Task requirements >>
Scan the entries below. Return every line that includes "screenshot".

Dataset >>
==============================

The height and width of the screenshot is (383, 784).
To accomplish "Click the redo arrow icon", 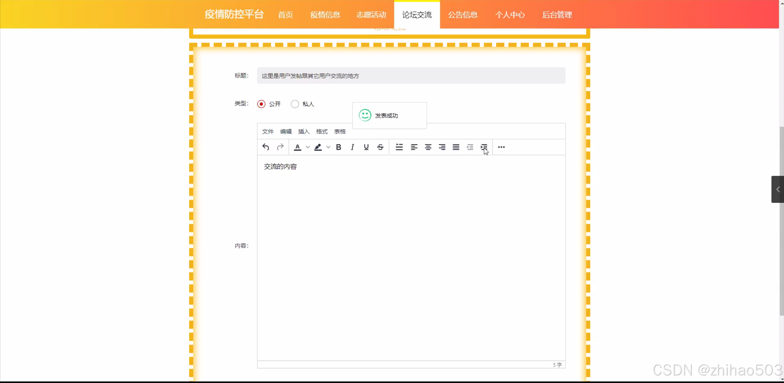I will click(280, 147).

==============================

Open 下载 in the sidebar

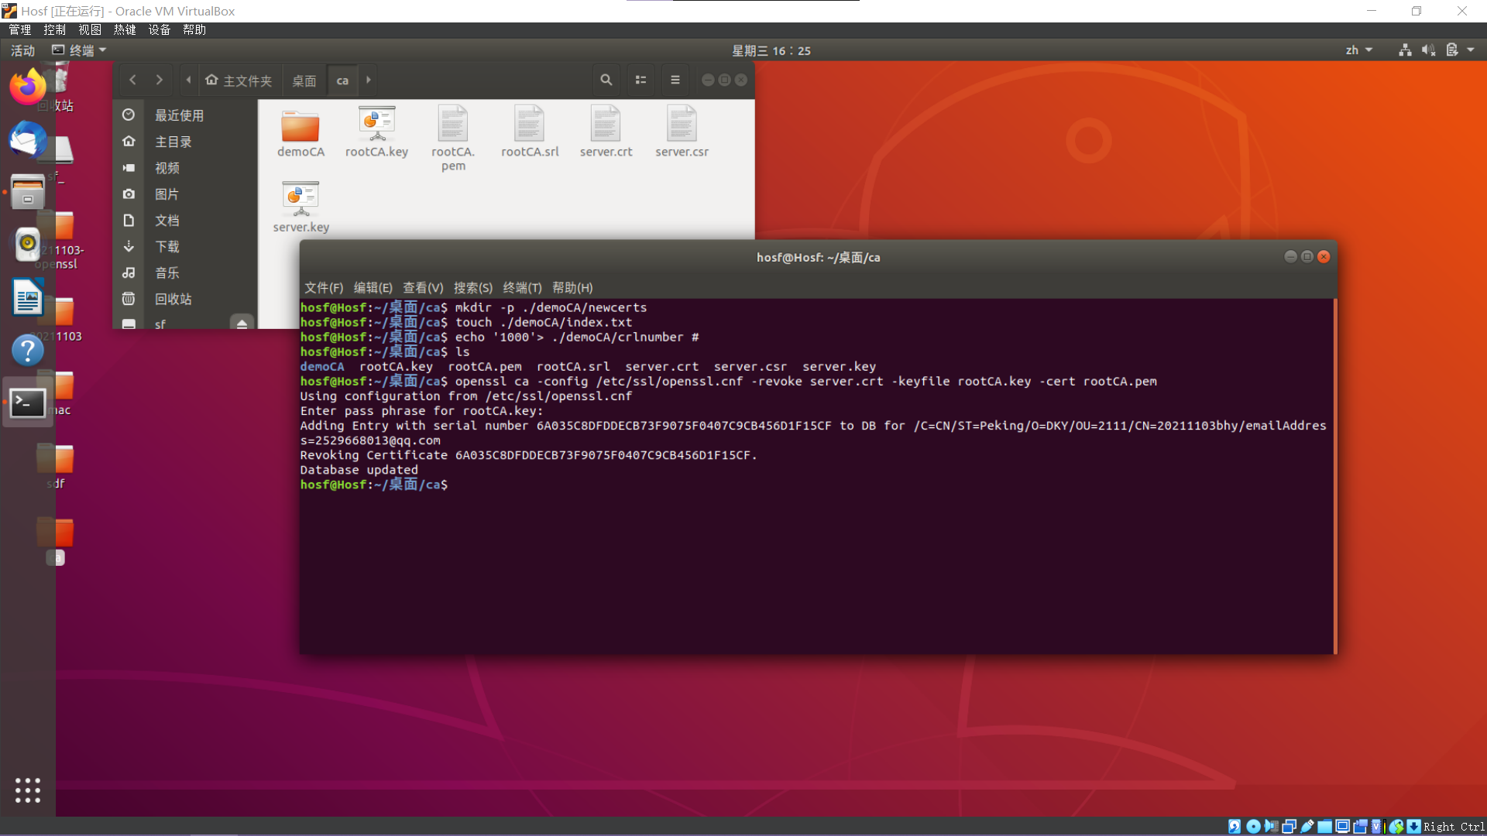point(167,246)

==============================

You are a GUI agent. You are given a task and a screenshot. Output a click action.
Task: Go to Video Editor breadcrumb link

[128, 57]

==============================

Task answer >>
The height and width of the screenshot is (383, 784).
You are a GUI agent. You are given a task and a screenshot. Output a click action.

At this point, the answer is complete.